Negara-negara produsen pangan semakin membatasi ekspor komoditas mereka untuk menjaga stok kebutuhan dalam negeri masing-masing. Meluasnya larangan ekspor dari negara-negara produsen tersebut, makin membuat harga pangan global tidak terkendali. Dewan Penasihat Institut Agroekologi Indonesia (Inagri), Ahmad Yakub, yang diminta pendapatnya mengatakan dengan makin banyaknya negara yang melarang ekspor pangan maka yang akan paling menderita adalah kelompok paling rentan yakni orang miskin, dan terutama perempuan dan anak-anak orang miskin.
Kebijakan negara pada saat ini, menurut Yakub, harus fokus pada penanganan jangka pendek potensi rawan pangan yang sensitif pada kebutuhan kelompok paling rentan dan penanganan jangka panjang yakni mendorong kemandirian pangan yang selama ini cenderung masih menjadi retorika. “Jangka pendek jaminan sosial jangan sampai bocor dan tepat sasaran. Jangka panjang, diversifikasi pangan sehingga bisa substitusi pangan itu benar-benar dilaksanakan,” kata Yakub. Pangan dan energi, katanya, tidak hanya berdimensi ekonomi, tapi merupakan kebutuhan paling fundamental sebuah bangsa.
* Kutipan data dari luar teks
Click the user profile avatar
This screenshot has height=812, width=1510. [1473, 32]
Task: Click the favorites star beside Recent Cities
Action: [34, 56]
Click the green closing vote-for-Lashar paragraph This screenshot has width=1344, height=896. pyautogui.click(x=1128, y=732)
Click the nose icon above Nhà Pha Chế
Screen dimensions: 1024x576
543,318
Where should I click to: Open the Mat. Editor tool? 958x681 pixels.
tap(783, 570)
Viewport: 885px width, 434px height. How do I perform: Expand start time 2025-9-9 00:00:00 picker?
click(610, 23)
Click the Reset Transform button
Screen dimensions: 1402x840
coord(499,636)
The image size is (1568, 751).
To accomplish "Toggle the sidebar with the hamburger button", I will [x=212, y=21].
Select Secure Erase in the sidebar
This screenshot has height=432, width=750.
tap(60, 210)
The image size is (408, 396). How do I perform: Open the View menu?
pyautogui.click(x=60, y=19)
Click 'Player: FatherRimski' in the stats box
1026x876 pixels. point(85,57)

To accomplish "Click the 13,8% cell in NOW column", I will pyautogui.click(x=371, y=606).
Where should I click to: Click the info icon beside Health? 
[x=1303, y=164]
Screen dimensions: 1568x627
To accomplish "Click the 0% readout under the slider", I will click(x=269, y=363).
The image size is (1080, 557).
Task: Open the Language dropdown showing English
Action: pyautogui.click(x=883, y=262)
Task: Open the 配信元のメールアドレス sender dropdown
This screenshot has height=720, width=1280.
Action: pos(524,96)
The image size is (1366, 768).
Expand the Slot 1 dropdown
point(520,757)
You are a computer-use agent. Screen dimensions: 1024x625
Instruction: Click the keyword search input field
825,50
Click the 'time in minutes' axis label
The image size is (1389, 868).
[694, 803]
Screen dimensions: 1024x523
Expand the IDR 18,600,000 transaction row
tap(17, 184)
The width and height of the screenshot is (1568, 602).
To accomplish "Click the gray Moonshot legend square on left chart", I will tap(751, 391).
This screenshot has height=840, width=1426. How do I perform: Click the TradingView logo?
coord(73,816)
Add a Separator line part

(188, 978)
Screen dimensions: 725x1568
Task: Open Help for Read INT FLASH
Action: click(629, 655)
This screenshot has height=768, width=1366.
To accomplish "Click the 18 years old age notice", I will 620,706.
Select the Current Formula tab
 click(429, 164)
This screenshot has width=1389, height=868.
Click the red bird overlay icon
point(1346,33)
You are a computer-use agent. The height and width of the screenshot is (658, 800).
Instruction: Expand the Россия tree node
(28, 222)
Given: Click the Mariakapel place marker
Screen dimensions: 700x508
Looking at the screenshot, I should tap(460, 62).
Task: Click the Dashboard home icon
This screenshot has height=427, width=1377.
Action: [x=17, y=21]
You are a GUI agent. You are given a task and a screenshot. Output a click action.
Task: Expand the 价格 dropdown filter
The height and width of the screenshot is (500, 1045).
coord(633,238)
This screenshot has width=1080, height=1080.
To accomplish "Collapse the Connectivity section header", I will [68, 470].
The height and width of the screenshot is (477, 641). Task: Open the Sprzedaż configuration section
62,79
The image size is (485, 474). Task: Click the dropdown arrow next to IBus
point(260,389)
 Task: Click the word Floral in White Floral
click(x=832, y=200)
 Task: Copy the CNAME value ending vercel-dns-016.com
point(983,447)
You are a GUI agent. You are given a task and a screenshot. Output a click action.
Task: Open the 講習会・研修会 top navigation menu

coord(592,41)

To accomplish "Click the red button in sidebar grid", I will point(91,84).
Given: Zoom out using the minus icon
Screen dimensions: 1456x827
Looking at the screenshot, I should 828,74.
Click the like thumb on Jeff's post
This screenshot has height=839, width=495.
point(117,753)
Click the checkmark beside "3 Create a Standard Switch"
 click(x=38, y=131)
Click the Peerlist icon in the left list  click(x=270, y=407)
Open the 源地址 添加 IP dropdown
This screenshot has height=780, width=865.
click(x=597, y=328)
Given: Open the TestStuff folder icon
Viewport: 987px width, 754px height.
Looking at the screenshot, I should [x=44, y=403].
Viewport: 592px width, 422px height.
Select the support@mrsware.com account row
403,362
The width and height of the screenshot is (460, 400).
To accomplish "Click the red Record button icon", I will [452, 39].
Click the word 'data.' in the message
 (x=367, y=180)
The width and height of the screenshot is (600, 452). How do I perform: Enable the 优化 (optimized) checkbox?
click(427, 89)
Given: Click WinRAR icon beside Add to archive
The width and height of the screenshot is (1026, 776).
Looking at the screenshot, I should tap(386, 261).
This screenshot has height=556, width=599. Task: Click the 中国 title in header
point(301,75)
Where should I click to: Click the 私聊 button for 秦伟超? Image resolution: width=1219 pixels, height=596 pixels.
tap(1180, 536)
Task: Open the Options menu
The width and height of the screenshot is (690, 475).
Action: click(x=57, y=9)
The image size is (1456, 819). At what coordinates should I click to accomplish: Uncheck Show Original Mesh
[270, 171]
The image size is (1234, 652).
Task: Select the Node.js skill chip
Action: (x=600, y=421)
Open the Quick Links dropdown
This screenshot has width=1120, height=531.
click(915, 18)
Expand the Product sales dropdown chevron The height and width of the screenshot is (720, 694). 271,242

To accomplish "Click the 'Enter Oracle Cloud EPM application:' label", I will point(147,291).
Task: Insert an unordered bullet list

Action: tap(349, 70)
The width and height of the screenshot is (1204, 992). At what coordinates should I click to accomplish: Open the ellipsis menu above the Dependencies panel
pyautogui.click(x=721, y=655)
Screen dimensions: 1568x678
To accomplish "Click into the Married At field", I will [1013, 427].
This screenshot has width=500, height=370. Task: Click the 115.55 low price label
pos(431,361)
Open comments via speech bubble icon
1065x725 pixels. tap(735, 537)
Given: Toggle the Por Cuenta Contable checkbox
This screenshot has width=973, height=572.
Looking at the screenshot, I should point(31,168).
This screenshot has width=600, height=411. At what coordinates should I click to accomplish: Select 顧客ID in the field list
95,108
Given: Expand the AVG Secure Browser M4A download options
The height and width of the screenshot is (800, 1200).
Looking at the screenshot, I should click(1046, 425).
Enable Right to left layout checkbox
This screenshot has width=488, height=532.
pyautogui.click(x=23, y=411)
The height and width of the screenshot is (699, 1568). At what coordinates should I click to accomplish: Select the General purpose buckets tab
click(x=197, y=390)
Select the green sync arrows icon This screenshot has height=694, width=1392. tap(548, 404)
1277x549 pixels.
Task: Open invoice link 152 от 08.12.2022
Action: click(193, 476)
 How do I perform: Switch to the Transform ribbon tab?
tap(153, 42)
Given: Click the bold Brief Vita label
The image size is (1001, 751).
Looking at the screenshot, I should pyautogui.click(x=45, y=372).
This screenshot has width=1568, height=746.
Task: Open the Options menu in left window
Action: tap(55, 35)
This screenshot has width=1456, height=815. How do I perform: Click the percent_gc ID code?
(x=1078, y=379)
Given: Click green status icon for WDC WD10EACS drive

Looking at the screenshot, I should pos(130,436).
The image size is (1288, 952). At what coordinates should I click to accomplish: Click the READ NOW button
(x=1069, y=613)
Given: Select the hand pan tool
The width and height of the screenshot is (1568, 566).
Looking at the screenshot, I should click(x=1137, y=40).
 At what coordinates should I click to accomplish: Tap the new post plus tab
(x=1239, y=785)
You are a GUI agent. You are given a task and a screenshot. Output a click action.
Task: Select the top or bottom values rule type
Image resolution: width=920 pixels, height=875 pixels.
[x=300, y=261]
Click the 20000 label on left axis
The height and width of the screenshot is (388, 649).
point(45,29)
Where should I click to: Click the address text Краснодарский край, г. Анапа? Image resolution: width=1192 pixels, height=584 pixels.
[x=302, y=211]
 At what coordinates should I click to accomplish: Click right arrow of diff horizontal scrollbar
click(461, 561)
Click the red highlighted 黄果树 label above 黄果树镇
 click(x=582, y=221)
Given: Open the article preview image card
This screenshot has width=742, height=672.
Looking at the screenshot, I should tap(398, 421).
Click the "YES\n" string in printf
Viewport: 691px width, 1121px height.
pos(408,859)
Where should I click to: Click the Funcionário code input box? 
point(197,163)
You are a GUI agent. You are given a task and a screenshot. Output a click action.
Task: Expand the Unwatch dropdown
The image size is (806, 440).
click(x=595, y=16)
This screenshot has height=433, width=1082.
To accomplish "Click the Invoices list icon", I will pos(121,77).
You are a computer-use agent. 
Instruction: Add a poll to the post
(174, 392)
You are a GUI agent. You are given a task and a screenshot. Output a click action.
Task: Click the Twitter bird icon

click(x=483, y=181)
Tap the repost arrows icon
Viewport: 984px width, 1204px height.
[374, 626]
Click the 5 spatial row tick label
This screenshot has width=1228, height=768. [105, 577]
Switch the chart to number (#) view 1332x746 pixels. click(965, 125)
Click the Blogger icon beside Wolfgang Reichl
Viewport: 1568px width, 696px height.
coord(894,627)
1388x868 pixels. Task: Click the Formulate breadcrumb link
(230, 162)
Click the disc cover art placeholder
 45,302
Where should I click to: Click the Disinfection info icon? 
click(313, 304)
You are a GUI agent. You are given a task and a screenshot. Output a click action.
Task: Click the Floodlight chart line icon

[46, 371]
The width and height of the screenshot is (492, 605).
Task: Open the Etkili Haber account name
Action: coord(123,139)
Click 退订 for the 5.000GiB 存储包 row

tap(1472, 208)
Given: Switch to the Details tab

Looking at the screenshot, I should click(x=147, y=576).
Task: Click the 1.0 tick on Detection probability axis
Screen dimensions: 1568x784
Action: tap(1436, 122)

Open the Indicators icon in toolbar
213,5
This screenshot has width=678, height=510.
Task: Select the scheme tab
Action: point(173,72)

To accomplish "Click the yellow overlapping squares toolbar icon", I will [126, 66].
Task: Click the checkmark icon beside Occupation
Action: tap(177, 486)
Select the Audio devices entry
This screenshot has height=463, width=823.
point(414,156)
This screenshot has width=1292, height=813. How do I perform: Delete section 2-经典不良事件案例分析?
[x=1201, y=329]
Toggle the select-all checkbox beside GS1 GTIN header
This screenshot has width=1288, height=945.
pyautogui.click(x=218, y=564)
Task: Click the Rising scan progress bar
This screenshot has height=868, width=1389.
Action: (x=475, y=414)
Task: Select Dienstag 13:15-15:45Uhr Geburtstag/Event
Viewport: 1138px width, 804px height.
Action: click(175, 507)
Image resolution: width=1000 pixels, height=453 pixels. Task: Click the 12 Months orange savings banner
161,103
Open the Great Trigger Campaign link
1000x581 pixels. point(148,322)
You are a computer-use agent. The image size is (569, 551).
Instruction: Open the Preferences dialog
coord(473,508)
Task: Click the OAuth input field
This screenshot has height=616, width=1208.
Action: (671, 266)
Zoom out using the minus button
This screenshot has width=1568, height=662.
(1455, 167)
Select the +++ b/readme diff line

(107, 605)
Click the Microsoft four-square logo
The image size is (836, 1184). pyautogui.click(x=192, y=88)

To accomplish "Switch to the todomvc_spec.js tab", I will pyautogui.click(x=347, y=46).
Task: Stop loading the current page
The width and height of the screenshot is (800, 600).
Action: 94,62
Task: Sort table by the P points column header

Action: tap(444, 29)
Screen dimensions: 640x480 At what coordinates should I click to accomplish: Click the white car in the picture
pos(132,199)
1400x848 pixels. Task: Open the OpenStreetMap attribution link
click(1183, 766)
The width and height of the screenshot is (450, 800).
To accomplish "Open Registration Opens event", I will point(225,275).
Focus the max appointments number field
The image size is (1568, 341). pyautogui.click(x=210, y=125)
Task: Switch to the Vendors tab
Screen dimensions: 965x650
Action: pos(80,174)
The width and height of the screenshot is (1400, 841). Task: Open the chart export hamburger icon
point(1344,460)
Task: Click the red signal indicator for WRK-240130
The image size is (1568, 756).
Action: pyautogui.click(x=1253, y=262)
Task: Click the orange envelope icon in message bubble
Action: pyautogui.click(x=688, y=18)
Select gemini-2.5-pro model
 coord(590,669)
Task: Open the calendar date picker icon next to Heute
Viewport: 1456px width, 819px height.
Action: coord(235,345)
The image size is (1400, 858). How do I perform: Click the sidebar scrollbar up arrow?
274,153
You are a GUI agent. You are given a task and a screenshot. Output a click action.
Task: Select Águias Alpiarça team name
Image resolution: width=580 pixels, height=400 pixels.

Sebab itu, dalam menyikapi masalah pangan tidak boleh semata-mata hanya pertimbangan ekonomi, tetapi mesti pertimbangan sustainability bangsa jauh ke depan.
Seperti diketahui, India telah melarang ekspor gandum karena harga gandum yang melonjak tahun ini disebabkan perang Russia-Ukraina. Kedua negara merupakan eksportir komoditas terbesar yang berdasarkan catatan Bank Dunia, Russia-Ukraina menyumbang 29 persen ekspor gandum global. Menurut PIIE, Russia dan Ukraina termasuk di antara lima pengekspor global teratas untuk banyak jenis sereal dan biji minyak penting, seperti jelai, bunga matahari dan minyak bunga matahari, serta jagung. Selain India, Russia dan Ukraina, Mesir, Kazakhstan, Kosovo, dan Serbia juga telah melarang ekspor gandum karena kekhawatiran terhadap inflasi dan ketahanan pangan. Bukan hanya gandum, banyak negara juga telah menerapkan larangan ekspor makanan lainnya karena inflasi global yang melonjak akibat krisis Ukraina. Harga telah melonjak untuk berbagai macam produk makanan lainnya, berkontribusi terhadap kenaikan inflasi di seluruh dunia. Beberapa produk tersebut antara lain minyak bunga matahari, minyak sawit, pupuk dan biji-bijian.